Electromagnetic ion (proton) cyclotron (EMIC) waves and whistler mode chorus are simultaneously detected in the Earth’s dayside subsolar outer magnetosphere. The observations were made near the magnetic equator 3.1∘ –1.5∘ magnetic latitude at 1300 magnetic local time from L = 9.9 to 7.0. It is hypothesized that the solar wind external pressure caused preexisting energetic 10–100 keV protons and electrons to be energized in the T⟂ component by betatron acceleration and the resultant temperature anisotropy (T⟂ >T∥) formed led to the simultaneous generation of both EMIC (ion) and chorus (electron) waves.

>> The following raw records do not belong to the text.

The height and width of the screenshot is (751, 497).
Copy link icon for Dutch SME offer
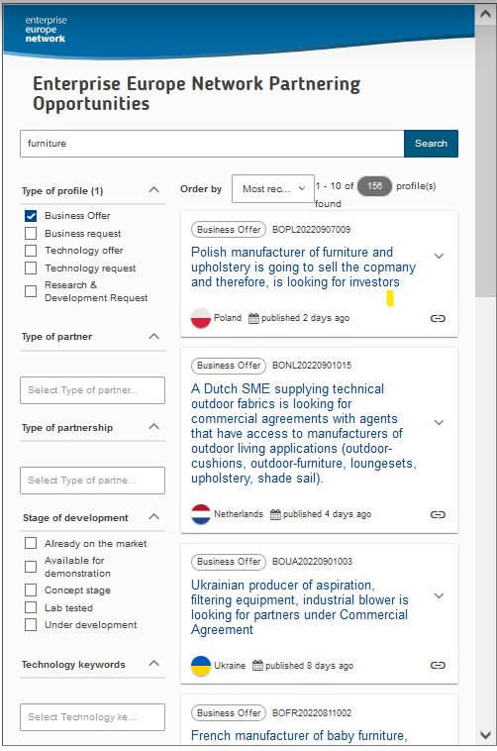(438, 514)
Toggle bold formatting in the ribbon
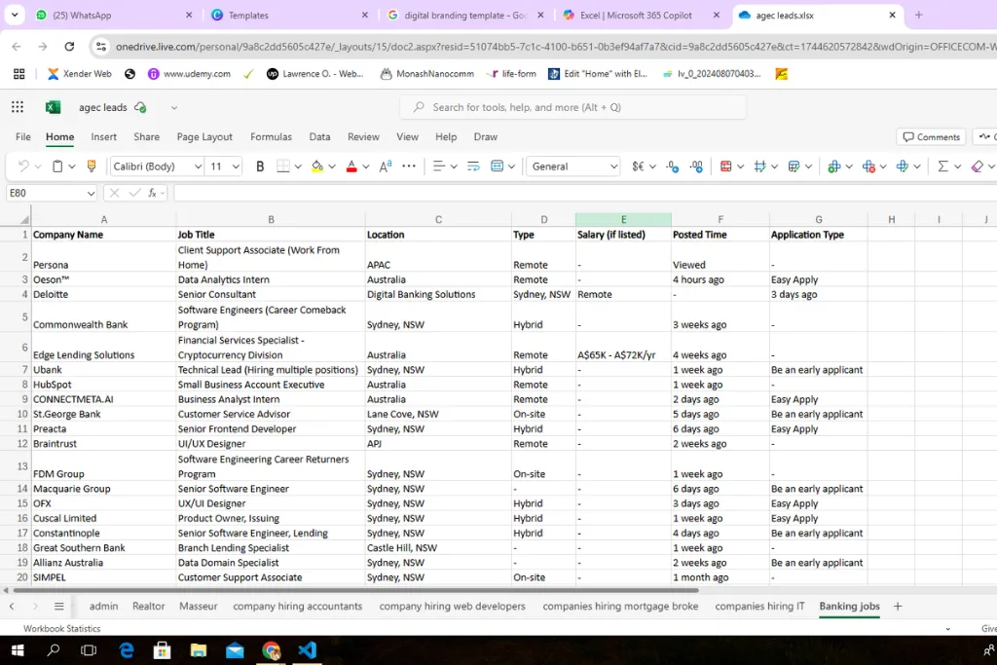This screenshot has height=665, width=997. click(260, 166)
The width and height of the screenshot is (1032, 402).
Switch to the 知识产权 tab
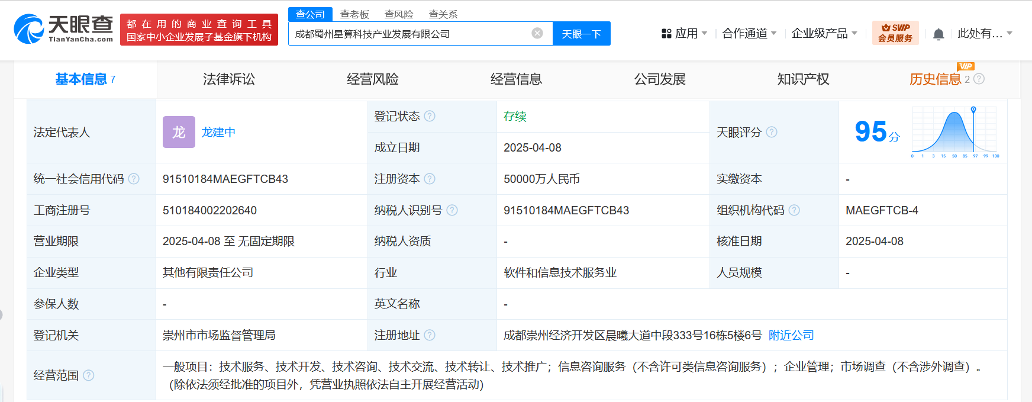803,79
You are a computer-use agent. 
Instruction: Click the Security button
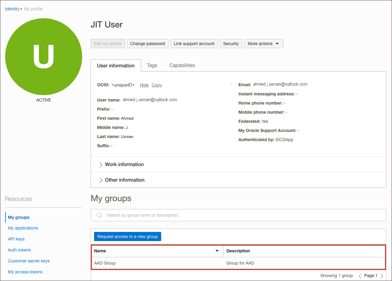point(231,43)
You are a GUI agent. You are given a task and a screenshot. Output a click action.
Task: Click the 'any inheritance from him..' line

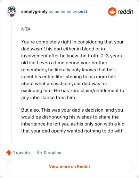[49, 97]
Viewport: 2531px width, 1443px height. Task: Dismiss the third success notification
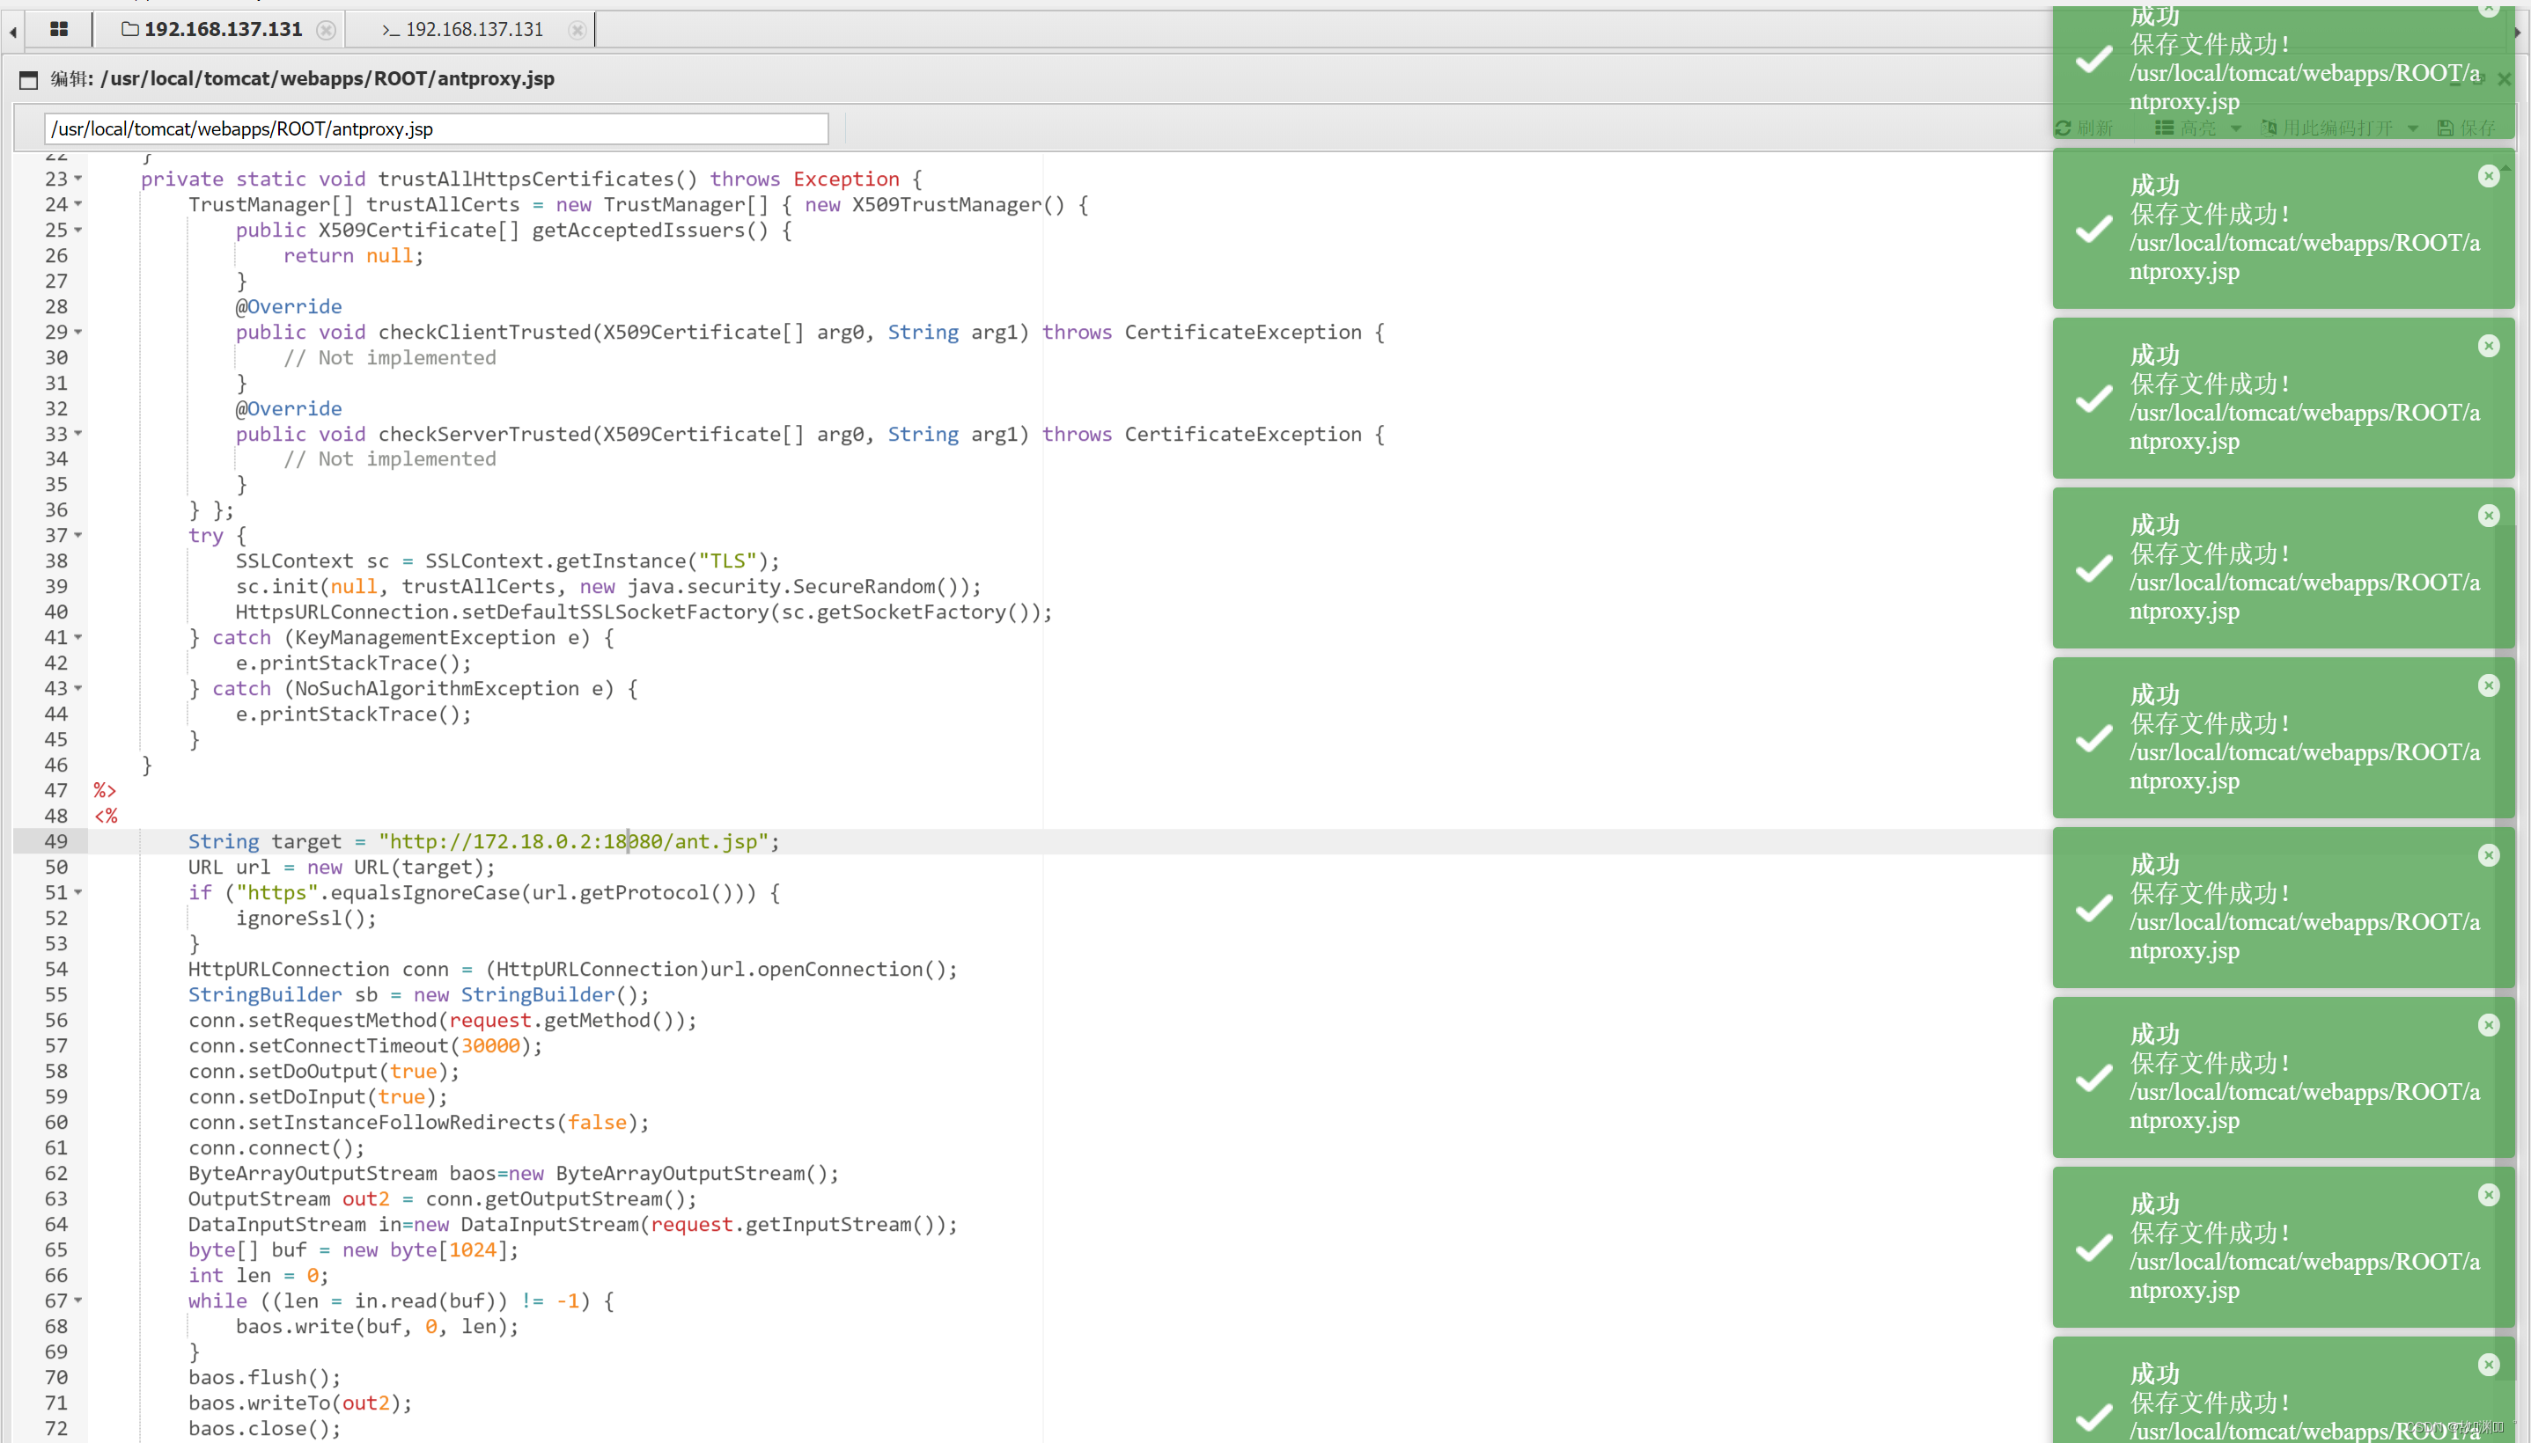click(x=2487, y=346)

The EMIC waves had maximum wave amplitudes of ∼6 nT in a ∼60 nT ambient field B0. The observed EMIC wave amplitudes were about ∼10 times higher than the usually observed chorus amplitudes (∼0.1–0.5 nT). The EMIC waves are found to be coherent to quasi-coherent in nature. Calculations of relativistic ∼1–2 MeV electron pitch angle transport are made using the measured wave amplitudes and wave packet lengths. Wave coherency was assumed. Calculations show that in a ∼25–50 ms interaction with an EMIC wave packet, relativistic electron can be transported ∼27∘ in pitch. Assuming dipole magnetic field lines for a L = 9 case, the cyclotron resonant interaction is terminated ∼±20∘ away from the magnetic equator due to lack of resonance at higher latitudes. It is concluded that relativistic electron anomalous cyclotron resonant interactions with coherent EMIC waves near the equatorial plane is an excellent loss mechanism for these particles. It is also shown that E >1 MeV electrons cyclotron resonating with coherent chorus is an unlikely mechanism for relativistic microbursts. Temporal structures of ∼30 keV precipitating protons will be ∼2–3 s which will be measurable at the top of the ionosphere.